AIM OF THE EXERCISE:
Reproduce all of the material below word for word, keeping every line as it stands.

DATASET:
* * *

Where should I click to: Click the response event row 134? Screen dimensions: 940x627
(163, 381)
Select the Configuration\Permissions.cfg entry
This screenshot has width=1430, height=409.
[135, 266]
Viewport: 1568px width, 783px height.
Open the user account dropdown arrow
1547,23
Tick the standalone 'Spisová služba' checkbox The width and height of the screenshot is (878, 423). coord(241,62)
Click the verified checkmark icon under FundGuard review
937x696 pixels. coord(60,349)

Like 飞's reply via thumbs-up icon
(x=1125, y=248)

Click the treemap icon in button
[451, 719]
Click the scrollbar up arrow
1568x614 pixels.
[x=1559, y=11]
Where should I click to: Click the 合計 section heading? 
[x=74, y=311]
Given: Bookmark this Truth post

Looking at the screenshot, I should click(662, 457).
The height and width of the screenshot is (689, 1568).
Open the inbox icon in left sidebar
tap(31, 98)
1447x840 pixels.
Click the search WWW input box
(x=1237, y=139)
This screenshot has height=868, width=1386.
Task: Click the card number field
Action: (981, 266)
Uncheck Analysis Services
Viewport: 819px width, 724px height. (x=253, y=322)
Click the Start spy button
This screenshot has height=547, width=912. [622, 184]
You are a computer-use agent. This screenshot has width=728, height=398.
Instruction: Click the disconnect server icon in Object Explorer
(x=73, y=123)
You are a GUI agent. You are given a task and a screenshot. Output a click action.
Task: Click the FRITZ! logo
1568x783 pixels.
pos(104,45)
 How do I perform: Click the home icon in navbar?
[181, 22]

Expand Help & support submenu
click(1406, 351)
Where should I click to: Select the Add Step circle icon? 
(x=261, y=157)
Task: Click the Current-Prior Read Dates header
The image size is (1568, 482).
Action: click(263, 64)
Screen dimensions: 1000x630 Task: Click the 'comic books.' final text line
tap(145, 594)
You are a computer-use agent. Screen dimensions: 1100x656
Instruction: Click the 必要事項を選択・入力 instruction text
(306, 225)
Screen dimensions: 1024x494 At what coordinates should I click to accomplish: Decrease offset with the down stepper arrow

* * *

ANSWER FOR THIS EXERCISE:
Where should I click to: Click the response event row 134? Screen dimensions: 940x627
(163, 381)
Select the Configuration\Permissions.cfg entry
This screenshot has width=1430, height=409.
[135, 266]
Viewport: 1568px width, 783px height.
Open the user account dropdown arrow
1547,23
Tick the standalone 'Spisová služba' checkbox The width and height of the screenshot is (878, 423). coord(241,62)
Click the verified checkmark icon under FundGuard review
937x696 pixels. coord(60,349)

Like 飞's reply via thumbs-up icon
(x=1125, y=248)

Click the treemap icon in button
[451, 719]
Click the scrollbar up arrow
1568x614 pixels.
[x=1559, y=11]
Where should I click to: Click the 合計 section heading? 
[x=74, y=311]
Given: Bookmark this Truth post

Looking at the screenshot, I should click(662, 457).
The height and width of the screenshot is (689, 1568).
Open the inbox icon in left sidebar
tap(31, 98)
1447x840 pixels.
Click the search WWW input box
(x=1237, y=139)
This screenshot has height=868, width=1386.
Task: Click the card number field
Action: (981, 266)
Uncheck Analysis Services
Viewport: 819px width, 724px height. (x=253, y=322)
Click the Start spy button
This screenshot has height=547, width=912. [622, 184]
You are a computer-use agent. This screenshot has width=728, height=398.
Instruction: Click the disconnect server icon in Object Explorer
(x=73, y=123)
You are a GUI agent. You are given a task and a screenshot. Output a click action.
Task: Click the FRITZ! logo
1568x783 pixels.
pos(104,45)
 How do I perform: Click the home icon in navbar?
[181, 22]

Expand Help & support submenu
click(1406, 351)
Where should I click to: Select the Add Step circle icon? 
(x=261, y=157)
Task: Click the Current-Prior Read Dates header
The image size is (1568, 482).
Action: click(263, 64)
Screen dimensions: 1000x630 Task: Click the 'comic books.' final text line
tap(145, 594)
You are a computer-use agent. Screen dimensions: 1100x656
Instruction: Click the 必要事項を選択・入力 instruction text
(306, 225)
Screen dimensions: 1024x494 At what coordinates should I click to accomplish: Decrease offset with the down stepper arrow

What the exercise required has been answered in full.